DATA section start
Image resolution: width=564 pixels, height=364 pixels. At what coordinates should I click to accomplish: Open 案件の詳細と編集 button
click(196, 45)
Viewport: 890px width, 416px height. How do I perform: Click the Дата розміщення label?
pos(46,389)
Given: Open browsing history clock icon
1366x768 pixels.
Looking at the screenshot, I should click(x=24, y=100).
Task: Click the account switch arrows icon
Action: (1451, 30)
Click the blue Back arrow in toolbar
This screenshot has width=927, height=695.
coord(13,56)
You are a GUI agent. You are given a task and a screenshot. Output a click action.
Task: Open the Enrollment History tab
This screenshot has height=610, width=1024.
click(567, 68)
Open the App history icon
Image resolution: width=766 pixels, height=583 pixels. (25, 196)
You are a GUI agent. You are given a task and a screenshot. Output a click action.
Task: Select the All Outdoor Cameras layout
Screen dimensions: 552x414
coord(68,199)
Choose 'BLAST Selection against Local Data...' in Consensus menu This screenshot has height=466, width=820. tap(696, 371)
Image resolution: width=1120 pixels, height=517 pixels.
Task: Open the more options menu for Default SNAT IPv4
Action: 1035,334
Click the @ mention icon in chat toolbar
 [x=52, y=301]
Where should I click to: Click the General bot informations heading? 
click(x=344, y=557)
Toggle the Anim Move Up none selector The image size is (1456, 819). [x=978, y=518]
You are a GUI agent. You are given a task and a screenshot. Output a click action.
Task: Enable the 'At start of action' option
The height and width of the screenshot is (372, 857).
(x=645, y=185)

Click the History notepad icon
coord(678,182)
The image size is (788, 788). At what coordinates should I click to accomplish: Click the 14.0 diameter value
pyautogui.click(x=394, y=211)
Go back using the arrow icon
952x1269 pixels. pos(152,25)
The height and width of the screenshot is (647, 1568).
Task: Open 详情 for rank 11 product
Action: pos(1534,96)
DATA section end
[TASK DIRECTIONS]
Exact output of every entry is required.

[RESPONSE TO THE EXERCISE]
Image resolution: width=564 pixels, height=364 pixels. At what coordinates should I click to accomplish: Open 案件の詳細と編集 button
click(196, 45)
Viewport: 890px width, 416px height. How do I perform: Click the Дата розміщення label?
pos(46,389)
Given: Open browsing history clock icon
1366x768 pixels.
Looking at the screenshot, I should click(x=24, y=100).
Task: Click the account switch arrows icon
Action: (1451, 30)
Click the blue Back arrow in toolbar
This screenshot has width=927, height=695.
coord(13,56)
You are a GUI agent. You are given a task and a screenshot. Output a click action.
Task: Open the Enrollment History tab
This screenshot has height=610, width=1024.
click(567, 68)
Open the App history icon
Image resolution: width=766 pixels, height=583 pixels. (25, 196)
You are a GUI agent. You are given a task and a screenshot. Output a click action.
Task: Select the All Outdoor Cameras layout
Screen dimensions: 552x414
coord(68,199)
Choose 'BLAST Selection against Local Data...' in Consensus menu This screenshot has height=466, width=820. tap(696, 371)
Image resolution: width=1120 pixels, height=517 pixels.
Task: Open the more options menu for Default SNAT IPv4
Action: 1035,334
Click the @ mention icon in chat toolbar
 [x=52, y=301]
Where should I click to: Click the General bot informations heading? 
click(x=344, y=557)
Toggle the Anim Move Up none selector The image size is (1456, 819). [x=978, y=518]
You are a GUI agent. You are given a task and a screenshot. Output a click action.
Task: Enable the 'At start of action' option
The height and width of the screenshot is (372, 857).
(x=645, y=185)

Click the History notepad icon
coord(678,182)
The image size is (788, 788). At what coordinates should I click to accomplish: Click the 14.0 diameter value
pyautogui.click(x=394, y=211)
Go back using the arrow icon
952x1269 pixels. pos(152,25)
The height and width of the screenshot is (647, 1568).
Task: Open 详情 for rank 11 product
Action: pos(1534,96)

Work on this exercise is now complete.